__INFORMATION__
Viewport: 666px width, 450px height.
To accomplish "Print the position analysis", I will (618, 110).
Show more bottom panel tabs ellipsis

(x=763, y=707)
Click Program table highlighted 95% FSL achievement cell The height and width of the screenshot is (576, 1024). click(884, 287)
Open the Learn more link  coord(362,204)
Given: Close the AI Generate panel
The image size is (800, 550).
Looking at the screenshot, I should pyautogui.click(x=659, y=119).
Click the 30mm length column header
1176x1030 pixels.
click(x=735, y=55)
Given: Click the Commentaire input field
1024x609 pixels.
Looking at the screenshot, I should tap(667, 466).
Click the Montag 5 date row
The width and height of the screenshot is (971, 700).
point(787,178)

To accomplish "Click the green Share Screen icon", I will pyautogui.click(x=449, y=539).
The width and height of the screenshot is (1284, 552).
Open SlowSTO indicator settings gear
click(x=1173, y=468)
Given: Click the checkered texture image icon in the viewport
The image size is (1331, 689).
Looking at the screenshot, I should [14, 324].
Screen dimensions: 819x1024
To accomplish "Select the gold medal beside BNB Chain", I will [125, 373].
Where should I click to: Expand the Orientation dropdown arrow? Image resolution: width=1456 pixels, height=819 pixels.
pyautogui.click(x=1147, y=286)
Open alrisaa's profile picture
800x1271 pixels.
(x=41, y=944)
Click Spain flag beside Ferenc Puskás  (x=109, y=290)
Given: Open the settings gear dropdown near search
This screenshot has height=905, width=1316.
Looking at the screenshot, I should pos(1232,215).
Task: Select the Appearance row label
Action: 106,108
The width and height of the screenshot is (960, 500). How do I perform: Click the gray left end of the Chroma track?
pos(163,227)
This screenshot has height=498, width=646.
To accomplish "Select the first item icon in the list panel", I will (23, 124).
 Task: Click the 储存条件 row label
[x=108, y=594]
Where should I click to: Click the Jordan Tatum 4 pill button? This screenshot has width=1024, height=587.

__EXERCISE AIM__
How many of the lines above contain the string "will"? Give the number only.

__TASK RESULT__
4